(Data excerpts)
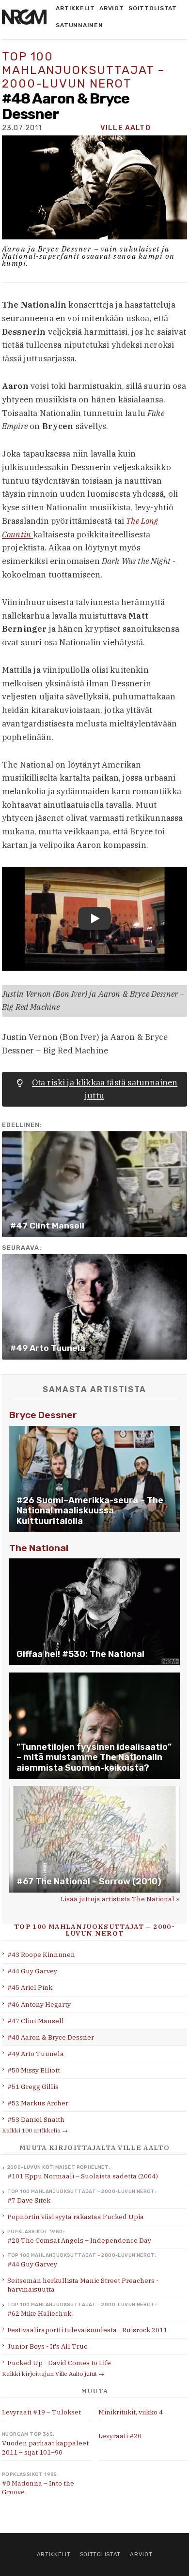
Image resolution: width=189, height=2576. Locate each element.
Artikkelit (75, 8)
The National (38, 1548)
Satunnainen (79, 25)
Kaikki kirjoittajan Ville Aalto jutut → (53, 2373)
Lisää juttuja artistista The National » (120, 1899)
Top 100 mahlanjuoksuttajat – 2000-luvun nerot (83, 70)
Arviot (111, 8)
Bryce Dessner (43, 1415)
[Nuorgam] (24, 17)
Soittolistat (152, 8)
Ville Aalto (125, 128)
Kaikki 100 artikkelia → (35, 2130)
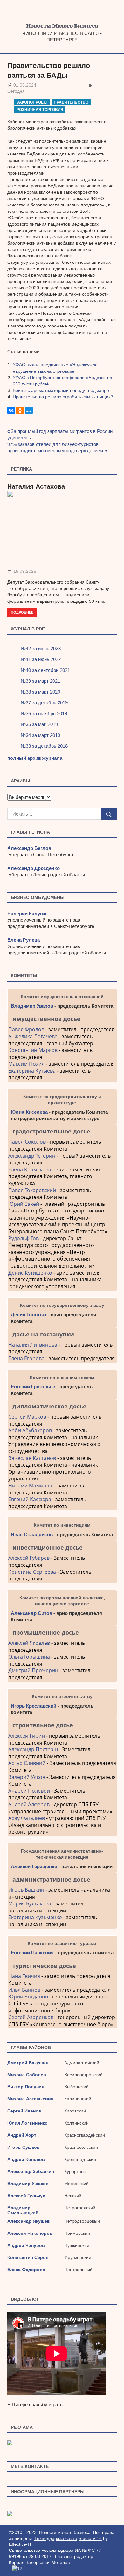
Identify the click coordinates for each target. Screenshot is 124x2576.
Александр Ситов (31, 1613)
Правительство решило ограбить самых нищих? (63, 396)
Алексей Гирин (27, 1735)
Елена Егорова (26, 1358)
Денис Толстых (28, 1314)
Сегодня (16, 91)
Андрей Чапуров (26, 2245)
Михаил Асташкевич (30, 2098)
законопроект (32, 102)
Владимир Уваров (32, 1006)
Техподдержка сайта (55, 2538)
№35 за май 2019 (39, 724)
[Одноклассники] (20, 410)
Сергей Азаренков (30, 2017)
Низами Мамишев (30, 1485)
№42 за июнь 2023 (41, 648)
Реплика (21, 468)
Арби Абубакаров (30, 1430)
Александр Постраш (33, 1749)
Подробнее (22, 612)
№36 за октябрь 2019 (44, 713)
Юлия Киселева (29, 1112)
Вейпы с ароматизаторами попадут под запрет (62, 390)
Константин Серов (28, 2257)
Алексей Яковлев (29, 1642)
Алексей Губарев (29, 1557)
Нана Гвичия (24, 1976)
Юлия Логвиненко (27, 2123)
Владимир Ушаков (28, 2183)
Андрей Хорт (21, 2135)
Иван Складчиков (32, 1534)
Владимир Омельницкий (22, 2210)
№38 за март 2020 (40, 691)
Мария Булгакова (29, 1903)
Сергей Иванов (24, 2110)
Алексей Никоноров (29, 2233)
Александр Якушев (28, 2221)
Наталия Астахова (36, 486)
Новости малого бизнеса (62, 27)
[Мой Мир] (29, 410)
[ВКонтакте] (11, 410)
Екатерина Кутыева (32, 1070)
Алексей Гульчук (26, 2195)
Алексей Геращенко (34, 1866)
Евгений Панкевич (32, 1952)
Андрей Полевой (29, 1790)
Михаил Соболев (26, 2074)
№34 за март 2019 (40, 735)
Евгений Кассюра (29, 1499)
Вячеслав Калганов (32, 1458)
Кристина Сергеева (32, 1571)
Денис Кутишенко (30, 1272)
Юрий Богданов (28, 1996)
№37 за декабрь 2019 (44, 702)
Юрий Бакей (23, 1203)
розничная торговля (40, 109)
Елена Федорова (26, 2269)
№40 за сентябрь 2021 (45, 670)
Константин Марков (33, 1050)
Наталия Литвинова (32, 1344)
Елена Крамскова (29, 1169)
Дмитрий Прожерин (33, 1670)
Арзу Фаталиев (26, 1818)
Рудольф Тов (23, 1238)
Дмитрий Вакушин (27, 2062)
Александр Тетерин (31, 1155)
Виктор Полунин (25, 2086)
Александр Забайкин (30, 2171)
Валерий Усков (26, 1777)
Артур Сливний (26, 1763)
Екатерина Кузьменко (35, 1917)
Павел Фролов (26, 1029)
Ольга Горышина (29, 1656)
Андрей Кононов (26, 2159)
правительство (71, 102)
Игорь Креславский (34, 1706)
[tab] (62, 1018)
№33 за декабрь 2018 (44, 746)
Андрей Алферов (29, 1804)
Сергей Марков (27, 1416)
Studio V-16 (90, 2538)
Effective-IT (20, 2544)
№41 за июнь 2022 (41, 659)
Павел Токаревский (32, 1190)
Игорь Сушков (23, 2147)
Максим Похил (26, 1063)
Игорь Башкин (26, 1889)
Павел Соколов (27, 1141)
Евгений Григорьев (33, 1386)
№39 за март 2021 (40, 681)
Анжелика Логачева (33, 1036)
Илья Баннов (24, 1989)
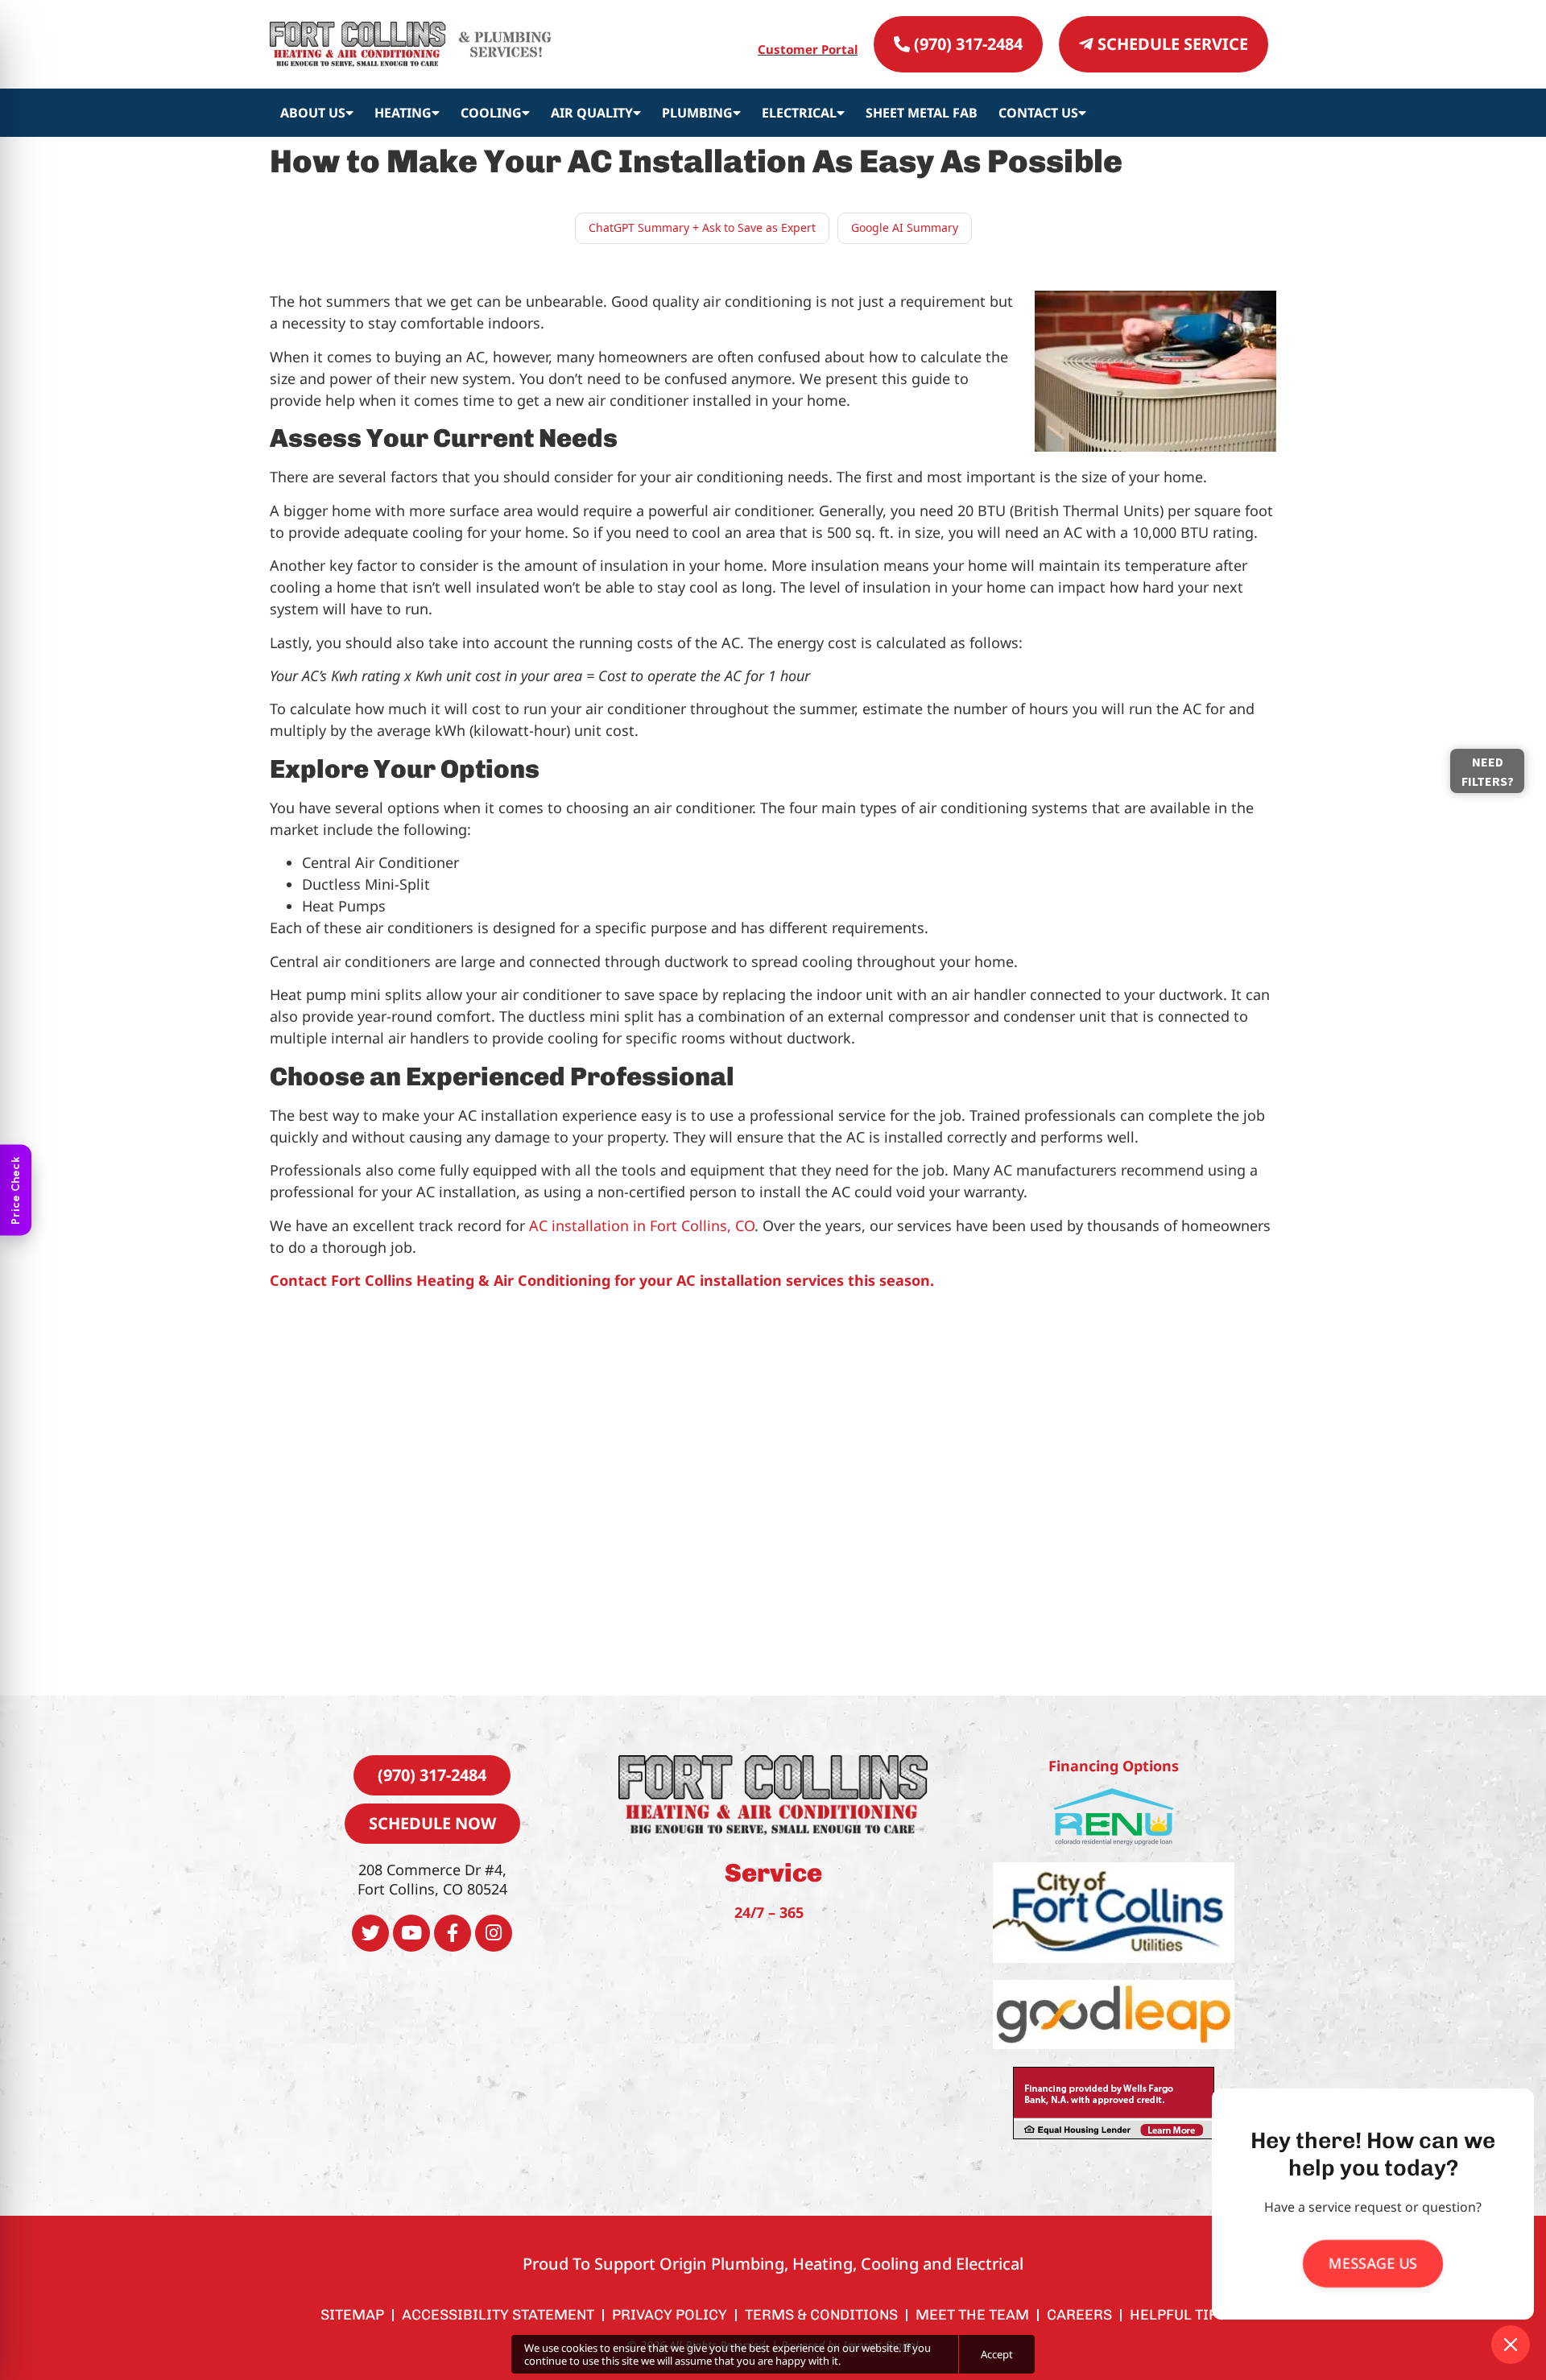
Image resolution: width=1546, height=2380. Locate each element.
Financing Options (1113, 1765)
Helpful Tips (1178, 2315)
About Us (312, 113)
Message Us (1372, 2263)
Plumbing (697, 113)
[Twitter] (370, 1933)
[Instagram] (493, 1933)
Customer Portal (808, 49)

What to do | Set down the data exactly as it appears, without any images.

Written answer |
Image resolution: width=189, height=2576. Locate each element.
Artikkelit (75, 8)
The National (38, 1548)
Satunnainen (79, 25)
Kaikki kirjoittajan Ville Aalto jutut → (53, 2373)
Lisää juttuja artistista The National » (120, 1899)
Top 100 mahlanjuoksuttajat – 2000-luvun nerot (83, 70)
Arviot (111, 8)
Bryce Dessner (43, 1415)
[Nuorgam] (24, 17)
Soittolistat (152, 8)
Ville Aalto (125, 128)
Kaikki 100 artikkelia → (35, 2130)
Identify the click coordinates for each target. Screenshot is 124x2576.
Александр Ситов (31, 1613)
Правительство решило ограбить самых нищих? (63, 396)
Алексей Гирин (27, 1735)
Елена Егорова (26, 1358)
Денис Толстых (28, 1314)
Сегодня (16, 91)
Андрей Чапуров (26, 2245)
Михаил Асташкевич (30, 2098)
законопроект (32, 102)
Владимир Уваров (32, 1006)
Техподдержка сайта (55, 2538)
№35 за май 2019 (39, 724)
[Одноклассники] (20, 410)
Сергей Азаренков (30, 2017)
Низами Мамишев (30, 1485)
№42 за июнь 2023 (41, 648)
Реплика (21, 468)
Арби Абубакаров (30, 1430)
Александр Постраш (33, 1749)
Подробнее (22, 612)
№36 за октябрь 2019 (44, 713)
Юлия Киселева (29, 1112)
Вейпы с ароматизаторами попадут под запрет (62, 390)
Константин Серов (28, 2257)
Алексей Яковлев (29, 1642)
Алексей Губарев (29, 1557)
Нана Гвичия (24, 1976)
Юлия Логвиненко (27, 2123)
Владимир Ушаков (28, 2183)
Андрей Хорт (21, 2135)
Иван Складчиков (32, 1534)
Владимир Омельницкий (22, 2210)
№38 за март 2020 (40, 691)
Мария Булгакова (29, 1903)
Сергей Иванов (24, 2110)
Алексей Никоноров (29, 2233)
Александр Якушев (28, 2221)
Наталия Астахова (36, 486)
Новости малого бизнеса (62, 27)
[Мой Мир] (29, 410)
[ВКонтакте] (11, 410)
Екатерина Кутыева (32, 1070)
Алексей Гульчук (26, 2195)
Алексей Геращенко (34, 1866)
Евгений Панкевич (32, 1952)
Андрей Полевой (29, 1790)
Михаил Соболев (26, 2074)
№34 за март 2019 (40, 735)
Евгений Кассюра (29, 1499)
Вячеслав Калганов (32, 1458)
Кристина Сергеева (32, 1571)
Денис Кутишенко (30, 1272)
Юрий Богданов (28, 1996)
№37 за декабрь 2019 (44, 702)
Юрий Бакей (23, 1203)
розничная торговля (40, 109)
Елена Федорова (26, 2269)
№40 за сентябрь 2021 (45, 670)
Константин Марков (33, 1050)
Наталия Литвинова (32, 1344)
Елена Крамскова (29, 1169)
Дмитрий Прожерин (33, 1670)
Арзу Фаталиев (26, 1818)
Рудольф Тов (23, 1238)
Дмитрий Вакушин (27, 2062)
Александр Тетерин (31, 1155)
Виктор Полунин (25, 2086)
Александр Забайкин (30, 2171)
Валерий Усков (26, 1777)
Артур Сливний (26, 1763)
Екатерина Кузьменко (35, 1917)
Павел Фролов (26, 1029)
Ольга Горышина (29, 1656)
Андрей Кононов (26, 2159)
правительство (71, 102)
Игорь Креславский (34, 1706)
[tab] (62, 1018)
№33 за декабрь 2018 (44, 746)
Андрей Алферов (29, 1804)
Сергей Марков (27, 1416)
Studio V-16 (90, 2538)
Effective-IT (20, 2544)
№41 за июнь 2022 (41, 659)
Павел Токаревский (32, 1190)
Игорь Сушков (23, 2147)
Максим Похил (26, 1063)
Игорь Башкин (26, 1889)
Павел Соколов (27, 1141)
Евгений Григорьев (33, 1386)
№39 за март 2021 (40, 681)
Анжелика Логачева (33, 1036)
Илья Баннов (24, 1989)
Image resolution: width=1546, height=2380. Locate each element.
Financing Options (1113, 1765)
Helpful Tips (1178, 2315)
About Us (312, 113)
Message Us (1372, 2263)
Plumbing (697, 113)
[Twitter] (370, 1933)
[Instagram] (493, 1933)
Customer Portal (808, 49)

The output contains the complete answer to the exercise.